Personal information
- Full name: Patrick Reilly
- Date of birth: 11 February 1873
- Place of birth: Dundee, Scotland
- Date of death: 6 April 1937 (age 64)
- Place of death: Dundee, Scotland

Managerial career
- Years: Team
- 1909–15: Dundee Hibernian
- 1917–22: Dundee Hibernian

= Pat Reilly =

Scottish football manager (1873-1937)

Patrick Reilly (11 February 1873 – 6 April 1937) was a Scottish football manager, who was the first ever manager of Dundee Hibernian, forerunner of Dundee United.

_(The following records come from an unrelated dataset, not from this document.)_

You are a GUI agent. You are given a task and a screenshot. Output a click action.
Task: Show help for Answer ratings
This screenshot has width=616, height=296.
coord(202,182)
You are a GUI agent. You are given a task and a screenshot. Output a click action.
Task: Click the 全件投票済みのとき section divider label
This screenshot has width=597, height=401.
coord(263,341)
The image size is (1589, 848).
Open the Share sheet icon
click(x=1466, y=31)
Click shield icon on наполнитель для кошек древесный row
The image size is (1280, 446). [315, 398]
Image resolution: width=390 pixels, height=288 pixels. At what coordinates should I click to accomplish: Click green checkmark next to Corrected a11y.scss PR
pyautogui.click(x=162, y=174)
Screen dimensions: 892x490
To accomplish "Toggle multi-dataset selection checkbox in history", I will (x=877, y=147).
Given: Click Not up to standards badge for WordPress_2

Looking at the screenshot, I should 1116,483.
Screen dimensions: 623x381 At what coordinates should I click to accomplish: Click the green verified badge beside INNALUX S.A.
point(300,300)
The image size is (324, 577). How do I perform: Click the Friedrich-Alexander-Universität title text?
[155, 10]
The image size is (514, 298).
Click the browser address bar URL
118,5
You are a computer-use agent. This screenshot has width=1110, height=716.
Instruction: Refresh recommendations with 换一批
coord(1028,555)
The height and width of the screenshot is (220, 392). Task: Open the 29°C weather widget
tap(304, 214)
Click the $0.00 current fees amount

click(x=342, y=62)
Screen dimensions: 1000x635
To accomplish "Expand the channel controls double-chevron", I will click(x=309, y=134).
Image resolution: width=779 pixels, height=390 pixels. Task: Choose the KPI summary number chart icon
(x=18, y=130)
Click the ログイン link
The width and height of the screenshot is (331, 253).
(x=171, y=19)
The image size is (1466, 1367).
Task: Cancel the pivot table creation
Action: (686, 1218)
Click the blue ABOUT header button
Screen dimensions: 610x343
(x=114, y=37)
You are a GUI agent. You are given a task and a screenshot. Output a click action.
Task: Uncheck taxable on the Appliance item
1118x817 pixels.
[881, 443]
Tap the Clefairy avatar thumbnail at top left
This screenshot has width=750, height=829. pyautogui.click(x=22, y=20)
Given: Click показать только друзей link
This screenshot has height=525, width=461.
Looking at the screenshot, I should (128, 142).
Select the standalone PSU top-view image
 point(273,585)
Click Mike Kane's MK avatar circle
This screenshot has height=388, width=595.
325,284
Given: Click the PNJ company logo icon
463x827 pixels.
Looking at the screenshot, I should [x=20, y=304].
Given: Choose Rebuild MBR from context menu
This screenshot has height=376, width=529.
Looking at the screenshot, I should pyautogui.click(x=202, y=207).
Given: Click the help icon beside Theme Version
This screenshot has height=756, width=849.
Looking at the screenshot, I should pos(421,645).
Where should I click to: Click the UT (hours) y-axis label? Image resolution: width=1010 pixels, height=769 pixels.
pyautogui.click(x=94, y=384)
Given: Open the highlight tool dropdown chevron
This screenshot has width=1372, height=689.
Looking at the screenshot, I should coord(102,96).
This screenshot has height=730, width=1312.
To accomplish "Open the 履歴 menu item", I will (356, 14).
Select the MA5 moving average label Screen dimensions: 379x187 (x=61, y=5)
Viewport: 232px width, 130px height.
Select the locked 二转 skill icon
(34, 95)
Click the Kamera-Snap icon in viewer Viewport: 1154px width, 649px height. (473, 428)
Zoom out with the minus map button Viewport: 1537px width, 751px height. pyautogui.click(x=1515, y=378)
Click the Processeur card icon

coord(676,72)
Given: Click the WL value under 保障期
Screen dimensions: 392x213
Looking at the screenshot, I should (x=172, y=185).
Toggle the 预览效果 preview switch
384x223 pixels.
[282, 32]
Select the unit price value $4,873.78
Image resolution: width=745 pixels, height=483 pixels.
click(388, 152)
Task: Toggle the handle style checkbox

==Early life and business career==
Reilly was born to Irish parents in Dundee, the eldest of five children. He was a bicycle trader and manufacturer together with his father and his two younger brothers. The family lived in the West End of the city, where Reilly had a cycle shop on Perth Road.

==Career==
He became manager-secretary from the initial forming of Dundee Hibernian in 1909. A two-year spell aside, when he remained club secretary, Reilly was in charge for the first thirteen years of Dundee Hibs' existence, leaving just before the name change to Dundee United. It is widely acknowledged that Reilly was instrumental in forming the club, and that without him, there would have been no Dundee United.

He donated a bicycle to the player who scored the first goal at Tannadice Park, John O'Hara of Hibernian.

In February 2015 Reilly was inducted into the Dundee United Hall of Fame, the first non-player to be inducted along with manager Jim McLean.